**Exercise prompt**
From the records below, set down exactly the lines starting with the line that contains "Uncheck the Geschossdecken checkbox" and going on through the line that contains "Task: Click the Save icon in bottom toolbar". Nothing else is wanted.

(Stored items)
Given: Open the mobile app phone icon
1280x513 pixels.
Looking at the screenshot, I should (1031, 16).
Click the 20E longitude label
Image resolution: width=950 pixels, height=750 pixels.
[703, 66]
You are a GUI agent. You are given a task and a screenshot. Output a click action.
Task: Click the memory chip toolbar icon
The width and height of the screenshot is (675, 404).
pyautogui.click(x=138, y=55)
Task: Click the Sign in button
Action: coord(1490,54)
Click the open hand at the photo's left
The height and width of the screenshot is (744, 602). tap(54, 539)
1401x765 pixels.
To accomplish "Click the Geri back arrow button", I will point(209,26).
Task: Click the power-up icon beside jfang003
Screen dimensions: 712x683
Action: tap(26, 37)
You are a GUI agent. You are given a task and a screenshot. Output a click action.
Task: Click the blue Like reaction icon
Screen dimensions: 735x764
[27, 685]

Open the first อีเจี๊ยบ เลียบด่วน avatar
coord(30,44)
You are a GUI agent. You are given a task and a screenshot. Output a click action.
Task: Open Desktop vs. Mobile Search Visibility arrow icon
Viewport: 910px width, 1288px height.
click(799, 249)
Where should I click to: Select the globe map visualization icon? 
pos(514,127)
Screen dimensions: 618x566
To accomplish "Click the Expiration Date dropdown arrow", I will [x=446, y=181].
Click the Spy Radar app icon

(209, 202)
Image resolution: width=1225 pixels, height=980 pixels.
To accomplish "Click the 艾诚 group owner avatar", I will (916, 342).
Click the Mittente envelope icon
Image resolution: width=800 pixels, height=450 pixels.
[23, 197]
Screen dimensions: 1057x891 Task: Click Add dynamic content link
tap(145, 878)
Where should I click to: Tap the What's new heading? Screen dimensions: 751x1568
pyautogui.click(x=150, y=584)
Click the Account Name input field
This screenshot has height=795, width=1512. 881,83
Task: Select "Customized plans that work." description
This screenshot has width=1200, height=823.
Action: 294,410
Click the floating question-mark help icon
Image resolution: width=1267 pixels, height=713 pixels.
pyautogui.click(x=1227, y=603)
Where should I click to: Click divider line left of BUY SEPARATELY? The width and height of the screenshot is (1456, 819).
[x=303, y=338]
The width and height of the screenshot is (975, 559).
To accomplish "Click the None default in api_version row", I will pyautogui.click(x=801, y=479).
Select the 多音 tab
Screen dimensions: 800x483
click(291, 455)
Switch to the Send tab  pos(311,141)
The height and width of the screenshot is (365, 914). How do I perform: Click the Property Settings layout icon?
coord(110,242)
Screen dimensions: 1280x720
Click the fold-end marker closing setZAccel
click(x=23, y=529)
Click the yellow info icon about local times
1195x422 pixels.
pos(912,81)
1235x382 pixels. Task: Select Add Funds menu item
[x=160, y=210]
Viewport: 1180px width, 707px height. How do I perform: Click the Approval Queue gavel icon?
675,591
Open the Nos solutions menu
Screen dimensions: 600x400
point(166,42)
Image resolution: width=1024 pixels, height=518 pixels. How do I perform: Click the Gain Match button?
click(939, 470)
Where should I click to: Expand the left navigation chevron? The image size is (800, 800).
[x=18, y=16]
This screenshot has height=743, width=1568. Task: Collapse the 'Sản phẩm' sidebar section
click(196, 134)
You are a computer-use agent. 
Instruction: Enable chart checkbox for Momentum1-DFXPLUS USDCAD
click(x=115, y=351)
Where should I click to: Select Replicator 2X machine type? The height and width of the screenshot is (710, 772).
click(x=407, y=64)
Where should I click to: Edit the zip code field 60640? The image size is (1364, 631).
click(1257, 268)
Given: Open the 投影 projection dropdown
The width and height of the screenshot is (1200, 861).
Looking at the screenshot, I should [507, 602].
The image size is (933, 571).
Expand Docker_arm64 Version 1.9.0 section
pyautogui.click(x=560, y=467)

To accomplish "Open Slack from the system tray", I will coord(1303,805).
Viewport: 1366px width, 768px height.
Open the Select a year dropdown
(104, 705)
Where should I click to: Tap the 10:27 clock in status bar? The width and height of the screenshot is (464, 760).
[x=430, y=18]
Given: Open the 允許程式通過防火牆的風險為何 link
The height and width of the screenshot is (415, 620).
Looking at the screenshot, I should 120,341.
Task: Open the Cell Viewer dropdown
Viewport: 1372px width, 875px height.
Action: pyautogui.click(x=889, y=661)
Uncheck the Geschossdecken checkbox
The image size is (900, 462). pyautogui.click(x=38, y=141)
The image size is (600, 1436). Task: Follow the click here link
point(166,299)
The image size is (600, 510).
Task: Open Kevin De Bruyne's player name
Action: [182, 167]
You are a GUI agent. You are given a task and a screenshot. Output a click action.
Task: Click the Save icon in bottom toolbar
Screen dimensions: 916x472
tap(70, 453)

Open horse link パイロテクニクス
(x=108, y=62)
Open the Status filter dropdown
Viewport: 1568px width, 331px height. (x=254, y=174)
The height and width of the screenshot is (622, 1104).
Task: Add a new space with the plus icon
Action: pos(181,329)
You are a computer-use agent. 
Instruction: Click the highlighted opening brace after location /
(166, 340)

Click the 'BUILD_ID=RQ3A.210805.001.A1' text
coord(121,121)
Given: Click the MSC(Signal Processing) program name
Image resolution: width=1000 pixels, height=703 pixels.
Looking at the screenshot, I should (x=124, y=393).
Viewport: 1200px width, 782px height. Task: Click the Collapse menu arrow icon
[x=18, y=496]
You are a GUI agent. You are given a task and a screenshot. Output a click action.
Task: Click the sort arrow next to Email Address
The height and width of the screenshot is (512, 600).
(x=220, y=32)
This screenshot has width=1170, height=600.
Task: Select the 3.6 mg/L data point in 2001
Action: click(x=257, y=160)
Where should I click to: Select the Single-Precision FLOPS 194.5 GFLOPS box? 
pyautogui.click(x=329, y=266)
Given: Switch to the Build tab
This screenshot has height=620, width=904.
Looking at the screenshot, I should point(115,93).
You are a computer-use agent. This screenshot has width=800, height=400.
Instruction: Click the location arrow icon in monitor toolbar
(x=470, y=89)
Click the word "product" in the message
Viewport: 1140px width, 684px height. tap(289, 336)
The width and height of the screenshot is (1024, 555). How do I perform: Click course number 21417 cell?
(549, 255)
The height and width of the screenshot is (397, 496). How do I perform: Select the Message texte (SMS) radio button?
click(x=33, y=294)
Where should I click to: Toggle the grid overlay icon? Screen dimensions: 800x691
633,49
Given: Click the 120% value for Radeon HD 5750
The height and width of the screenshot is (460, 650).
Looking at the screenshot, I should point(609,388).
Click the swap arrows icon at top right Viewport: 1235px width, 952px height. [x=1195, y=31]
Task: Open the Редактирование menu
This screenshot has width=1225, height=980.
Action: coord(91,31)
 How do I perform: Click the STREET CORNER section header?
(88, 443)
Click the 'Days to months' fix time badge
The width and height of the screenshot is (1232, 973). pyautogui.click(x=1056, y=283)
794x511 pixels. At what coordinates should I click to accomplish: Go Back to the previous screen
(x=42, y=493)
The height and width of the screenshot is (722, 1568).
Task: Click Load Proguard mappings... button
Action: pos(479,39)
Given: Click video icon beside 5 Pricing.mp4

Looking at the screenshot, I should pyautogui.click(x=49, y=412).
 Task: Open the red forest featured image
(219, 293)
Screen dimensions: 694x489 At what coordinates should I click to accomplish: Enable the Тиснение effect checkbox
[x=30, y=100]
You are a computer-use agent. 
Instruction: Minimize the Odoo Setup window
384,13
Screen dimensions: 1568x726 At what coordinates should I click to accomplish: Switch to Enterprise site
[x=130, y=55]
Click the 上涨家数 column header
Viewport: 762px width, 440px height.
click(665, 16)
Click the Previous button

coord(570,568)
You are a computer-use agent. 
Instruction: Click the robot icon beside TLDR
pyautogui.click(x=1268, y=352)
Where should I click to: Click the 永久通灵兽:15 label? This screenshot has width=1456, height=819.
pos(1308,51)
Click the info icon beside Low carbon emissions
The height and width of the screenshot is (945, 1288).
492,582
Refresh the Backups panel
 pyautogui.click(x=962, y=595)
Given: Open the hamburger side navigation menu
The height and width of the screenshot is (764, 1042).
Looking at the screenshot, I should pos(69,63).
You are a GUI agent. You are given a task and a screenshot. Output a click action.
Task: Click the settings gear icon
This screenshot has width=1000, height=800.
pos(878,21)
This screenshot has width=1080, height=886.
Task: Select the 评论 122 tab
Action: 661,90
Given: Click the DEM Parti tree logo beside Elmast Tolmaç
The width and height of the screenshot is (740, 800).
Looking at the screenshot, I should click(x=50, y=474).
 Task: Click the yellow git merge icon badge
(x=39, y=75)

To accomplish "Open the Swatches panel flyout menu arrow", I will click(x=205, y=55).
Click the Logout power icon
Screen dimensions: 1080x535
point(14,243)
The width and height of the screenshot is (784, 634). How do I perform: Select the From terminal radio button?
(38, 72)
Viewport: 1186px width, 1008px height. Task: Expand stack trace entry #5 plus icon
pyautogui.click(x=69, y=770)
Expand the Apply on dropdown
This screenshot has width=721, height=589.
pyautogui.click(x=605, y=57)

**Response**
Uncheck the Geschossdecken checkbox
The image size is (900, 462). pyautogui.click(x=38, y=141)
The image size is (600, 1436). Task: Follow the click here link
point(166,299)
The image size is (600, 510).
Task: Open Kevin De Bruyne's player name
Action: [182, 167]
You are a GUI agent. You are given a task and a screenshot. Output a click action.
Task: Click the Save icon in bottom toolbar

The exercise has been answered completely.